Are we assuming the correctness of such multiplication/division algorithm based on their correctness with smaller values ?
For eg: 12*10=120 , We could add 10, 12 times and verify it.
Consider numbers like this 489759 * 985681 = 482746140879 , Lets say someone came up with some other algorithm and produce some other result. How can one prove long multiplication method produced the correct result ,rather than adding 489759 , 985681 times.
Is there any formal way proof that assert the correctness ?
 A: Our confidence in long multiplication comes from the fact that multiplication distributes with addition. In other words if $a = b + c$ then $ad = bd + cd$. The process of long multiplication works on this principal. I'll give an example of this to help show how it works.

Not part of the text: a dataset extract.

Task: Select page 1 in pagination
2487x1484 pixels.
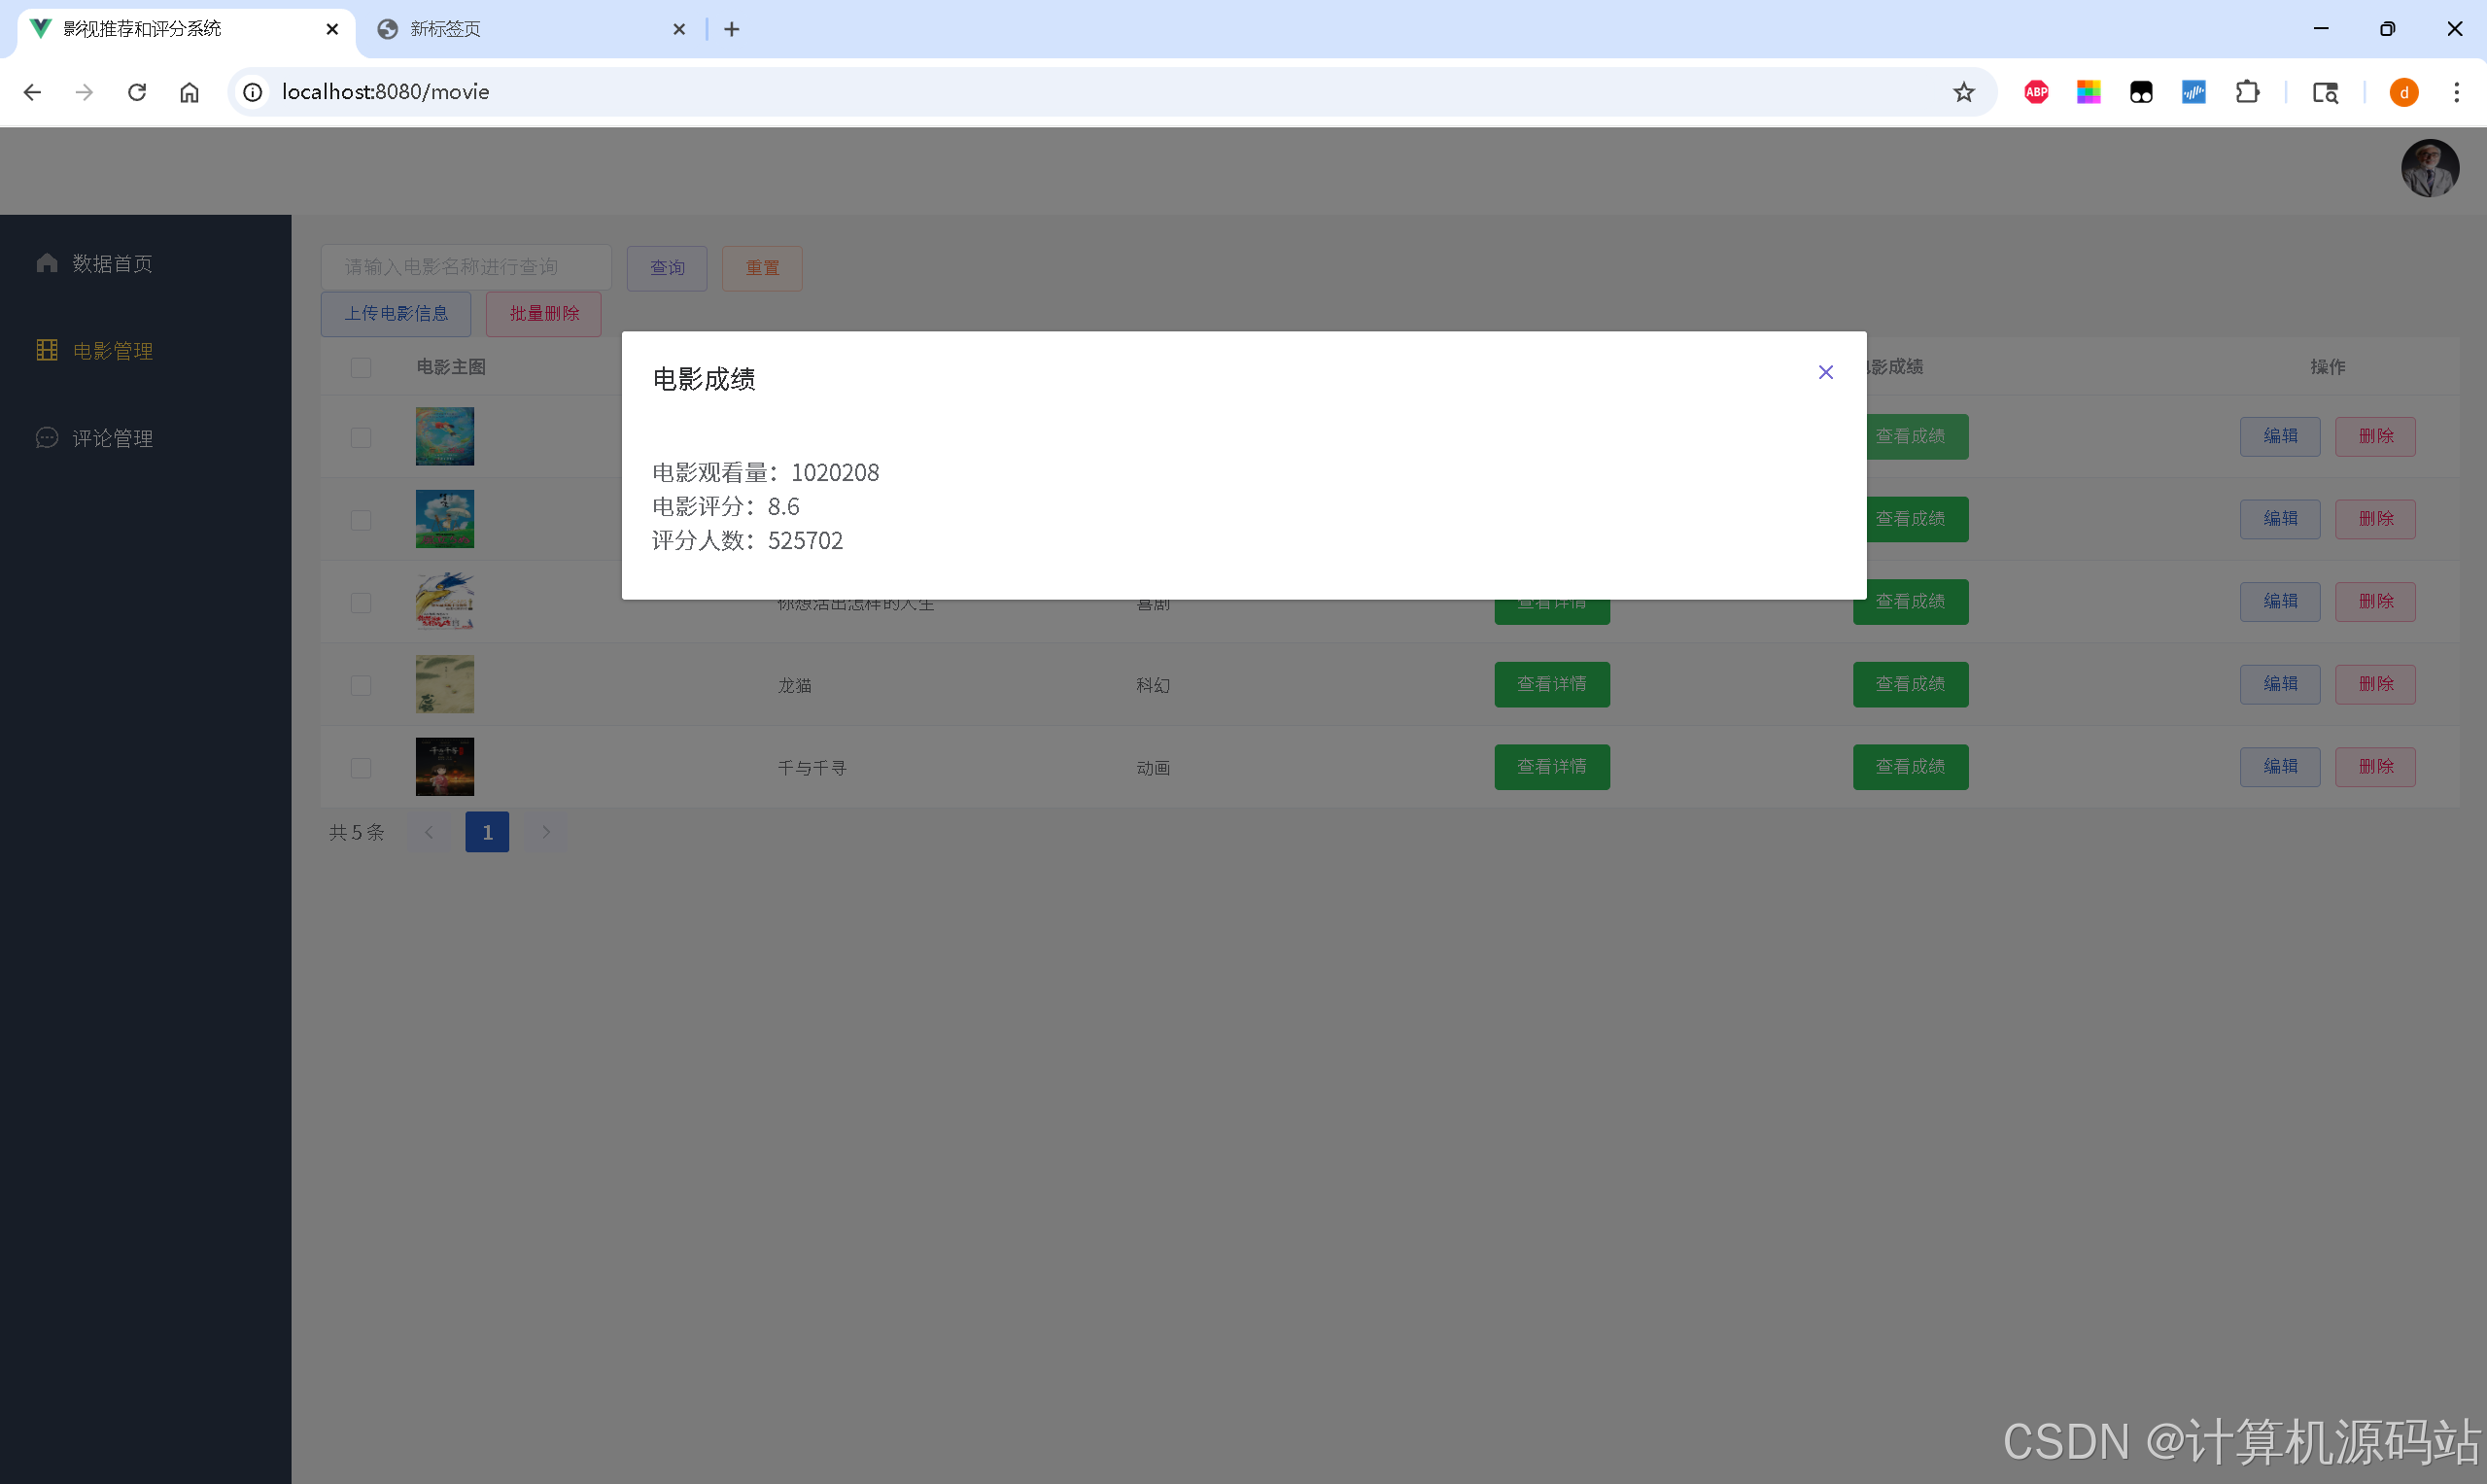Action: 487,832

Say we have $$\begin{equation}\begin{split}
11 \times 22 & = (10 + 1)(20 + 2) &\textrm{ Expand the numbers into addition } \\
& = 20(10 + 1) + 2(10 + 1) & \textrm{ Distribute the multiplication across the addition}  \\ & = (20 \times 10) + (20 \times 1) + (2 \times 10) + (2 \times 1) 

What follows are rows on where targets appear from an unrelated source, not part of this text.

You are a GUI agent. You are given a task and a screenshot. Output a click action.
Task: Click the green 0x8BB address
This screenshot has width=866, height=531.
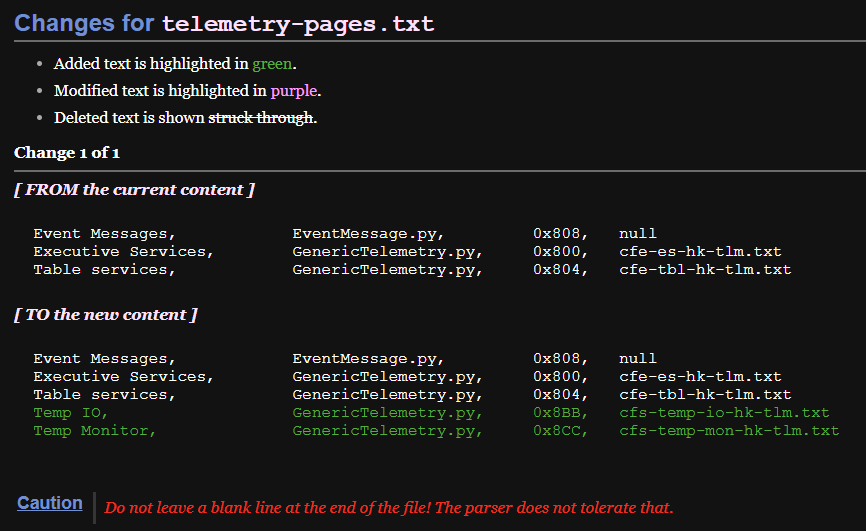point(561,413)
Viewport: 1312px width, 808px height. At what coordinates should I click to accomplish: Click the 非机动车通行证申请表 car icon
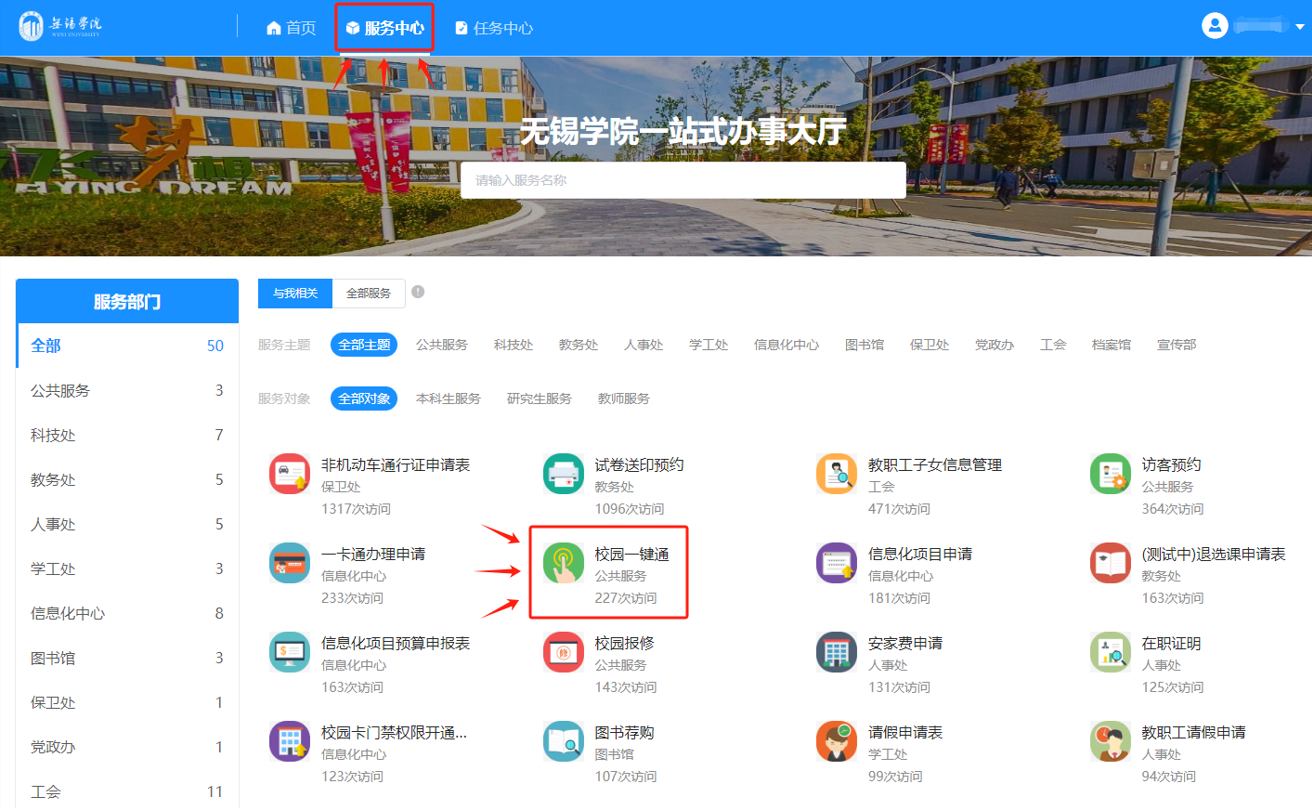click(x=289, y=474)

 & \textrm{ Distribute the multiplication across the inner addition } \\ 
& =  200 + 20 + 20 + 2 & \textrm{ Do the multiplications} \\ 
& = 242 & \textrm{ Do the additions} 
 \end{split}\end{equation}$$
The algorithm you learn for long multiplication is a convenient way to keep track of you doing this. It also takes the further step of expanding a number like $ 489759 = (4 \times 100000) + (8 \times 10000) + (9 \times 1000) \dots$ this way you can reduce the mulitiplication into multiplications between single digits and between powers of ten.